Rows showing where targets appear
-- BEGIN --

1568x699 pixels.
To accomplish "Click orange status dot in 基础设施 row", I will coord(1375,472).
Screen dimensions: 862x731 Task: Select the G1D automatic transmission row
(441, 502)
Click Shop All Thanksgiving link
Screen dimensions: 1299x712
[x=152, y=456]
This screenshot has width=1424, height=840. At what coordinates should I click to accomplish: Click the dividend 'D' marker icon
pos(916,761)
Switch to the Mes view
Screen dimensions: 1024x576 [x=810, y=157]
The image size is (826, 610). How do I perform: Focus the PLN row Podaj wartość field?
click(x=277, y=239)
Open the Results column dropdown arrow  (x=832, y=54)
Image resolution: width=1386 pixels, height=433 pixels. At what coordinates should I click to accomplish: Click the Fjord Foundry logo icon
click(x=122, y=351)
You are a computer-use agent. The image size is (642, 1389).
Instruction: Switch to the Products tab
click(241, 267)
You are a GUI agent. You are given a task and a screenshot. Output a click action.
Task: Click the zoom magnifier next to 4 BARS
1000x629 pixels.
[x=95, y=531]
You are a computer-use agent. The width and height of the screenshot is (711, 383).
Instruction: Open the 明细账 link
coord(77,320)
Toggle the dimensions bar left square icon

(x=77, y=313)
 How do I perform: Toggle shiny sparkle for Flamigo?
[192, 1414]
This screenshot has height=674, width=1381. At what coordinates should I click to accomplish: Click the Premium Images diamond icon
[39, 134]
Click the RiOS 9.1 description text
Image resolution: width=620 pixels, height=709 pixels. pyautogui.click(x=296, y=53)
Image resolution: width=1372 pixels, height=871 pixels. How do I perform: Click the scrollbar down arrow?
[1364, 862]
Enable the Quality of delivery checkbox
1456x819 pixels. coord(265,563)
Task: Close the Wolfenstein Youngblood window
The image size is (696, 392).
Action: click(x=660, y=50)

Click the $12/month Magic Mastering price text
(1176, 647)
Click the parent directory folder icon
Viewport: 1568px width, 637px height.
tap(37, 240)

-- END --

*Task prompt*.
Return each line from the rows above that contains the string "Toggle", copied in full.

*Response to this task*.
Toggle the dimensions bar left square icon
 How do I perform: Toggle shiny sparkle for Flamigo?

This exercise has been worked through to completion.